=== What is being asked ===
Scan the entries line by line and return those with "checkmark".

-- Source records follows --

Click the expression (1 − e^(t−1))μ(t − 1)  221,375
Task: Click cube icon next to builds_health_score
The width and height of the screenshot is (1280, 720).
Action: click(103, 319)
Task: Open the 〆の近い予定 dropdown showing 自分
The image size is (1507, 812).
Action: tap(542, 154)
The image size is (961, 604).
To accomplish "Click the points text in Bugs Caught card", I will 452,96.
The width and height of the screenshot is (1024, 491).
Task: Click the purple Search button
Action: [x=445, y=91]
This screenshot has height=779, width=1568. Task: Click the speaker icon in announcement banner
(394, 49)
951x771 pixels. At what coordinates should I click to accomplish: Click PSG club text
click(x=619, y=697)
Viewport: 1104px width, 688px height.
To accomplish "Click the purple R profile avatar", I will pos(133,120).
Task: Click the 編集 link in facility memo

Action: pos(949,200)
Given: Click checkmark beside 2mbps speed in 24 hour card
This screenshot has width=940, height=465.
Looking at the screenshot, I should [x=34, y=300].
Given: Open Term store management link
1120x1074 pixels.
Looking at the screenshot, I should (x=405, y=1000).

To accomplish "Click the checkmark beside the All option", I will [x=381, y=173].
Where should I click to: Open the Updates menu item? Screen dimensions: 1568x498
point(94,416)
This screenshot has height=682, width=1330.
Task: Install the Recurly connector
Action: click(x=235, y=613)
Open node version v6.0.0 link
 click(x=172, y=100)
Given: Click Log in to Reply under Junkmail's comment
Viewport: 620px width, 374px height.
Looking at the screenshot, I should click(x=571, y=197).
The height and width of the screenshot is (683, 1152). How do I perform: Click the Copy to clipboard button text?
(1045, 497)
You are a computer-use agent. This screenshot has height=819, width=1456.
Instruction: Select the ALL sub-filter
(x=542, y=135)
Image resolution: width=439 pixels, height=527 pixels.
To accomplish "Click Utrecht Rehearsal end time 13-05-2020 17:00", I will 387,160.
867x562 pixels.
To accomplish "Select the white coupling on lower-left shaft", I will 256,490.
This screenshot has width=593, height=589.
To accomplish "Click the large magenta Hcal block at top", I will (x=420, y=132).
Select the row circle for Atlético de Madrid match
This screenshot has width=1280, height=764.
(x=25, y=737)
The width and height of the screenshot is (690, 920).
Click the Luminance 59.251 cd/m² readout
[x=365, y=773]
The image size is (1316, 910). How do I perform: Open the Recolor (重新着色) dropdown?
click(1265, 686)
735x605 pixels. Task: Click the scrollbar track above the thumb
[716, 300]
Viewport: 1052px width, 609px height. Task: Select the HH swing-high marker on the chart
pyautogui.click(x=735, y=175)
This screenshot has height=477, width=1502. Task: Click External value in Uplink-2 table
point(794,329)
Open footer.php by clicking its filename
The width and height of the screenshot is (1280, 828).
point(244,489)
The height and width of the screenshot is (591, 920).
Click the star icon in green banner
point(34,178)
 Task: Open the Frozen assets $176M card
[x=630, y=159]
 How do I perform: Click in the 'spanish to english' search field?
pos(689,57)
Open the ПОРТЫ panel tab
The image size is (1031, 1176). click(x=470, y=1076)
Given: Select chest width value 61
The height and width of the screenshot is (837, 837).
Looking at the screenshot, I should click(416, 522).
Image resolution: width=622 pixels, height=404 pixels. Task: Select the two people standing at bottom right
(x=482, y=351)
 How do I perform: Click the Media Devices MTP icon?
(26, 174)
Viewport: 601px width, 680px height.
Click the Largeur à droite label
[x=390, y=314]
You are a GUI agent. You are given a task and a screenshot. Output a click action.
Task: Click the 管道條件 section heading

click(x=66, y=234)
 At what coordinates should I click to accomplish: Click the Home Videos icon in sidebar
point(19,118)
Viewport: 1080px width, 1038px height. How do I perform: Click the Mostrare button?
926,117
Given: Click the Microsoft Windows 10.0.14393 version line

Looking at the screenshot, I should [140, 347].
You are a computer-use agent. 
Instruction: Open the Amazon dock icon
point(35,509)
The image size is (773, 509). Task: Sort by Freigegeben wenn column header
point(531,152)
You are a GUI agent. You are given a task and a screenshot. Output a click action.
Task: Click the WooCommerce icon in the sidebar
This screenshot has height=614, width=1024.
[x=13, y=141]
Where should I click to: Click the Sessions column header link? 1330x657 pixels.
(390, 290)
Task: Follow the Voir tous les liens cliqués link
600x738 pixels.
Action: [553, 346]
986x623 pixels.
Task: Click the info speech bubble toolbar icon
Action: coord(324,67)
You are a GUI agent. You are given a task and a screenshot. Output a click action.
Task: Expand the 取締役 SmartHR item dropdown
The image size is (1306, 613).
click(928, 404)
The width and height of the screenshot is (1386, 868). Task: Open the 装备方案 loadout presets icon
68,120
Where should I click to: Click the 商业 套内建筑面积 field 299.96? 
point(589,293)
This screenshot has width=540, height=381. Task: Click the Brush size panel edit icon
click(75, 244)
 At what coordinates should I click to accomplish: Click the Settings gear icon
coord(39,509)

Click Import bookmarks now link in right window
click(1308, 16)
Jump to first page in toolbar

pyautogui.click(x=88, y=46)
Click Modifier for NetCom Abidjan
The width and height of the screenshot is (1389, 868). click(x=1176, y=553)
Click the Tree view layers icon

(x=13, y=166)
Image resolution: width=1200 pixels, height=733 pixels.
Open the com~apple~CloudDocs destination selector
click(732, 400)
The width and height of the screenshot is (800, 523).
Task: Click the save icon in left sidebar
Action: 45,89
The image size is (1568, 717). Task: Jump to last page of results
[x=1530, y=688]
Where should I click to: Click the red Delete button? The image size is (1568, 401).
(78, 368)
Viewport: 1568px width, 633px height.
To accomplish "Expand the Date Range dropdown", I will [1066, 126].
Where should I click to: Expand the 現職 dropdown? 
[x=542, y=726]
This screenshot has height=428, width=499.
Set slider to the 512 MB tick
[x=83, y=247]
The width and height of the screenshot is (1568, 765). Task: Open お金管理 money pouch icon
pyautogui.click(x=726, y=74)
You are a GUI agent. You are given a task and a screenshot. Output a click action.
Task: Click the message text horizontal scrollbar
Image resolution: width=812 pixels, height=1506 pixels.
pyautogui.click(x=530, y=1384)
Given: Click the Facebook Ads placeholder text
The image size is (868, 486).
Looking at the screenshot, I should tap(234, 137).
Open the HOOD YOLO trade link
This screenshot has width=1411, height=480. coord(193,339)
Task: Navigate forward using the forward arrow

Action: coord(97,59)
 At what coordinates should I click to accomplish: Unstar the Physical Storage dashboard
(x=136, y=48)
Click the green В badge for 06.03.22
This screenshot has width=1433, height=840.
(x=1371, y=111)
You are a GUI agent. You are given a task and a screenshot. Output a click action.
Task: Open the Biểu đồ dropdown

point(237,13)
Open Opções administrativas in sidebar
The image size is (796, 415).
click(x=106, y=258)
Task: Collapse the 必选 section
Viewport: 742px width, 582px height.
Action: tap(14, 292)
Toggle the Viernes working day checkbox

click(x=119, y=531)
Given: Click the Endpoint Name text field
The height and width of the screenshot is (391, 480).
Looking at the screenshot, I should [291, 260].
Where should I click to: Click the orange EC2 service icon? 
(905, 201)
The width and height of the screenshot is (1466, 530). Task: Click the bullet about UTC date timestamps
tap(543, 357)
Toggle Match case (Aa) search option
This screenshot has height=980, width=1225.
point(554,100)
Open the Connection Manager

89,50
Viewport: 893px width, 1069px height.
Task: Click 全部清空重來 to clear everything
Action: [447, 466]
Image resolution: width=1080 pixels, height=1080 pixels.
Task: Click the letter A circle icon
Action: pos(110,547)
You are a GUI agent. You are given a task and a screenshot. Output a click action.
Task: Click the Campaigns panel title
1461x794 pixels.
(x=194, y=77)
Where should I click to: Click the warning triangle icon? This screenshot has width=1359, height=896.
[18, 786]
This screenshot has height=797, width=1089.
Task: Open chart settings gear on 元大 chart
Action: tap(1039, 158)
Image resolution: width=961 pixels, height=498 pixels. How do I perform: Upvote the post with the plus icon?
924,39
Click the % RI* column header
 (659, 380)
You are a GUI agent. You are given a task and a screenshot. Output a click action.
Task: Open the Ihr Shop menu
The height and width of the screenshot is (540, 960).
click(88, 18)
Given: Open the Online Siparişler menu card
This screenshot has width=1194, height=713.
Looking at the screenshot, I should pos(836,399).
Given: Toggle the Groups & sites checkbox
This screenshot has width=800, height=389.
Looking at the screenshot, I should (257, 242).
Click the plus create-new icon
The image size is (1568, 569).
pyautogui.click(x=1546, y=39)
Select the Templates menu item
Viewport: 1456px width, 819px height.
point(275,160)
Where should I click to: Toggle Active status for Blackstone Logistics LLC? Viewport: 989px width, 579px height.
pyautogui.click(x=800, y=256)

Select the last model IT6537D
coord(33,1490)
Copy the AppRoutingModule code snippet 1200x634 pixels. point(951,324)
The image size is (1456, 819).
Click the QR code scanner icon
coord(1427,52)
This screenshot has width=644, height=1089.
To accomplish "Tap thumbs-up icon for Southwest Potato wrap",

-- Source records concluded --

=== Written solution ===
Given: Click checkmark beside 2mbps speed in 24 hour card
To accomplish "Click the checkmark beside the All option", I will [x=381, y=173].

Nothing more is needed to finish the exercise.